Lemaitre change de dimension

Le Savoyard a décroché la médaille de bronze du 200m ce samedi aux Mondiaux de Daegu en explosant le record de France (19''80). De quoi lui offrir une place parmi les ténors du circuit. Après sa mésaventure sur 100m, Usain Bolt a survolé les débats en signant la meilleure performance mondiale de la saison (19''40).
L’accolade est chaleureuse entre les deux hommes. A l’arrivée d’un 200m supersonique, Usain Bolt et Christophe Lemaitre se congratulent. Sur la piste bleue de Daegu, le Jamaïcain a remis les pendules à l’heure une semaine après son incroyable faux-départ sur 100m. Entre deux pitreries, « l’Eclair », toujours aussi relâché, a illuminé le ciel sud-coréen en signant la quatrième meilleure performance mondiale de tous les temps (19’’40). Dans sa foulée, Lemaitre a pulvérisé le record de France (19’’80) pour décrocher la médaille de bronze derrière l’Américain Walter Dix (19’’70). Après un départ canon, le Savoyard avait pourtant perdu du terrain dans le virage. Mais il a su puiser dans ses ressources pour s’offrir une ligne droite dantesque. Et une place parmi les plus grands sprinteurs de la planète.

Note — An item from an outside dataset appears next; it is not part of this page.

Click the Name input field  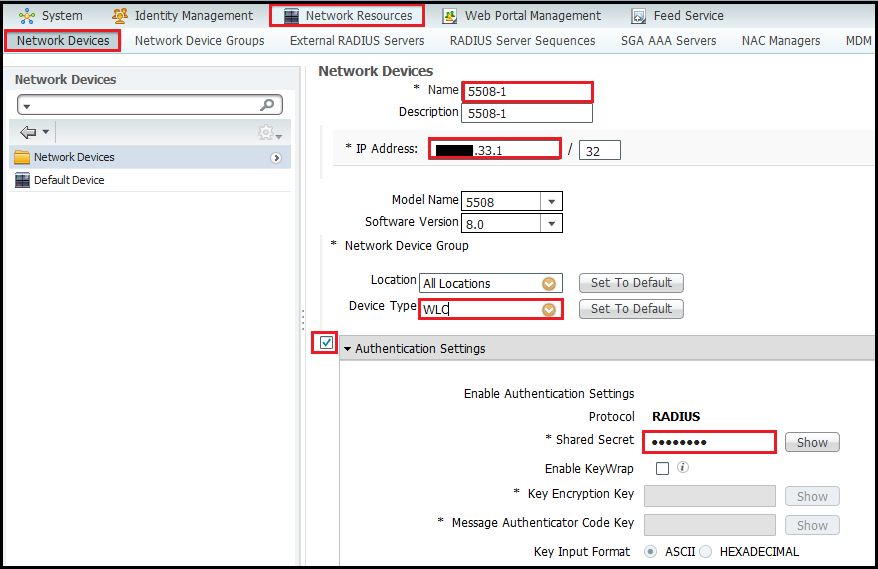point(527,92)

« J’avais dit qu’il deviendrait un grand athlète, glisse le roi Bolt. Je ne suis pas vraiment surpris. Il est jeune. Son temps est super. Il va continuer à devenir un athlète encore meilleur. » Dans la bouche du patron, le compliment est à savourer. A 21 ans, Lemaitre a franchi un palier. Après ses titres de champion du monde juniors (en 2008 en Pologne) et de champion d’Europe (l’an passé à Barcelone), le prodige attendait la confirmation à l’échelon supérieur. C’est chose faite. Et avec la manière. Sa quatrième place pleine de frustration en finale du 100m aurait pu l’inhiber. Mais Lemaitre a su rebondir pour mieux s’envoler vers les étoiles. « C’est énorme ce qu’il a fait, admire Gilles Quénéhervé, avec qui il co-détenait le record de France (20’’16). Il est allé chercher sa médaille. Je ne le pensais pas capable de courir à ce niveau-là. Je suis très content pour lui. Maintenant, il faut qu’il aille voir plus loin avec le record d’Europe de Pietro Mennea (19’’72) ! »

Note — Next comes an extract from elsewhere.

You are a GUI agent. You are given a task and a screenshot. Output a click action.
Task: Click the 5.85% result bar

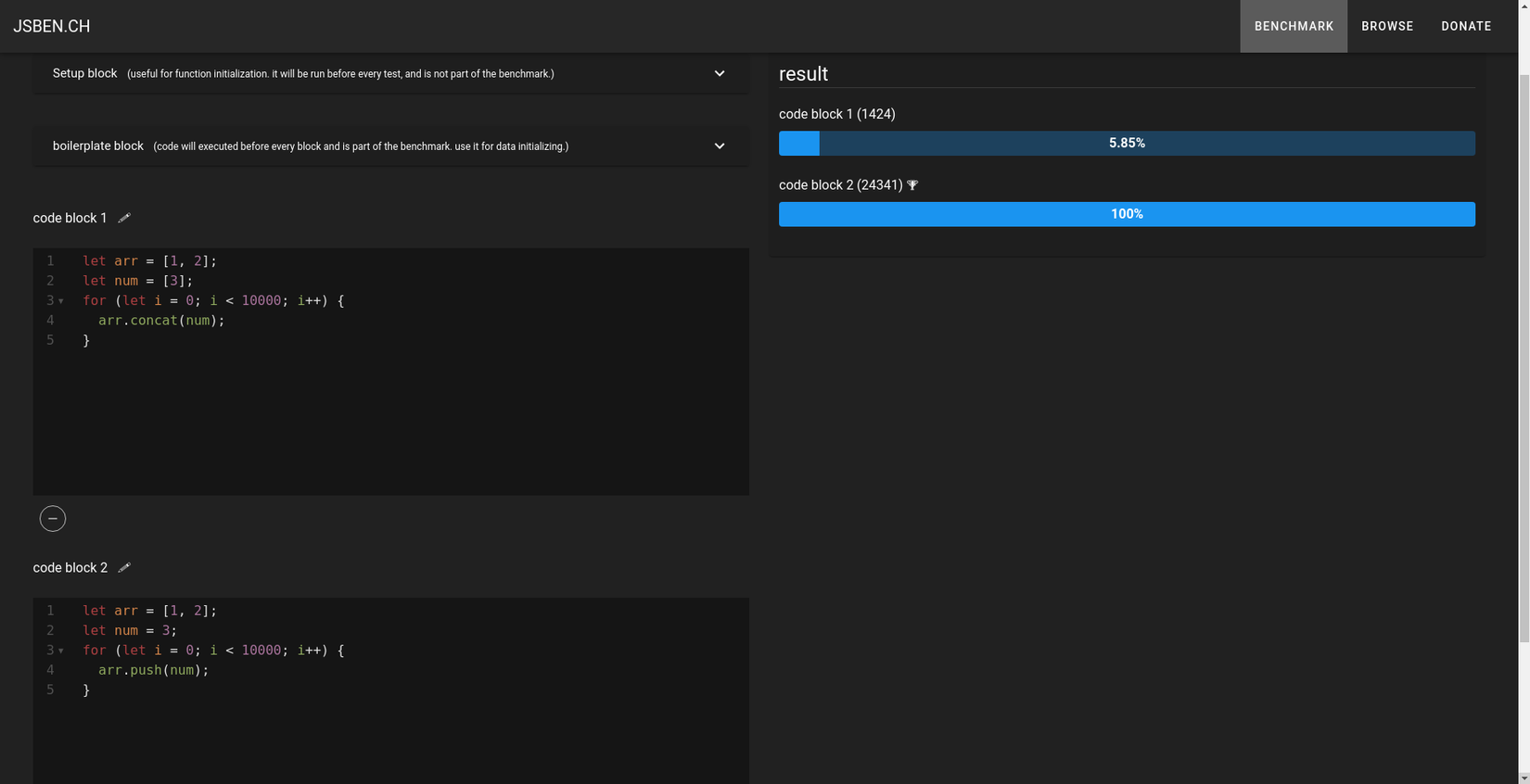pos(1127,144)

Yalouz : « C'est un guerrier »
Une marque qui semble largement dans ses cordes. Mais en attendant, et avant le relais 4x100m ce dimanche, Lemaitre va déjà savourer son podium, synonyme de troisième médaille française dans ces Mondiaux (après Renaud Lavillenie à la perche et Mahiedine Mekhissi sur 3000m steeple). « Christophe a largement rempli son contrat, estime Ghani Yalouz, le directeur technique national. C’est ‘El Maestro’ ! Il l’a fait avec la manière. C’est un guerrier, un lion. Il est très appliqué et à l’écoute. Il se sent bien dans cette équipe de France. Il prend du plaisir. Il reste humble et accessible. C’est essentiel pour progresser. »

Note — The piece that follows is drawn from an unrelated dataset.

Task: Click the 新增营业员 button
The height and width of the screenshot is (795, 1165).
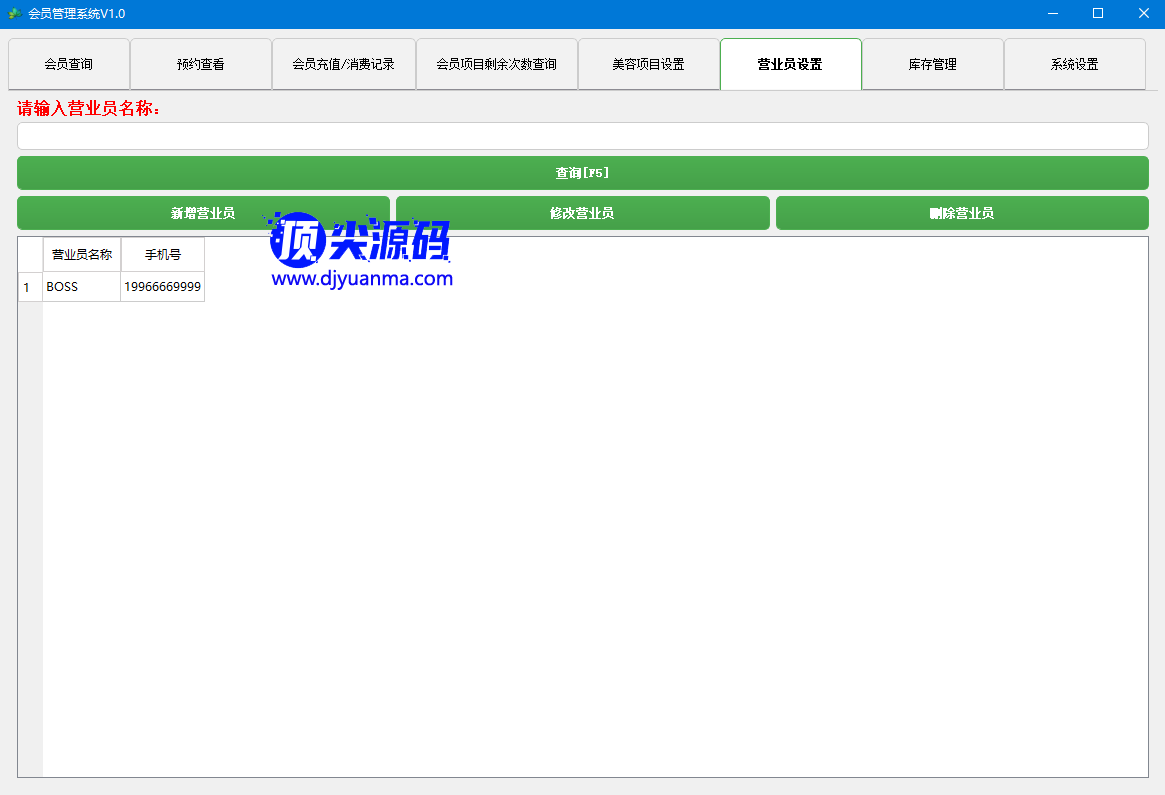Action: 203,213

Une progression qui l’a mené à ce chrono de 19’’80, à seulement cinq centièmes du record de Carl Lewis ! « Il est aujourd’hui le n°3 mondial du 200m, résume Renaud Longuèvre, son entraîneur à Daegu en l’absence de Pierre Carraz. Il fallait qu’il le prouve. Il l’a fait. Ce n’est jamais évident. Je savais qu’il en était capable. Au niveau mondial, c’est le sprinteur qui a le plus progressé depuis les derniers Mondiaux de Berlin. On est au début du chemin. Cette médaille va lui donner encore plus d’appétit. Un jour, je pense qu’il se présentera dans un grand championnat avec l’ambition de remporter le titre. » Une perspective tout à fait envisageable si Lemaitre poursuit sur sa lancée. « Quelle est sa limite ? Je n’en sais rien », sourit Yalouz. Les JO de Londres apporteront certainement un nouvel élément de réponse l’été prochain.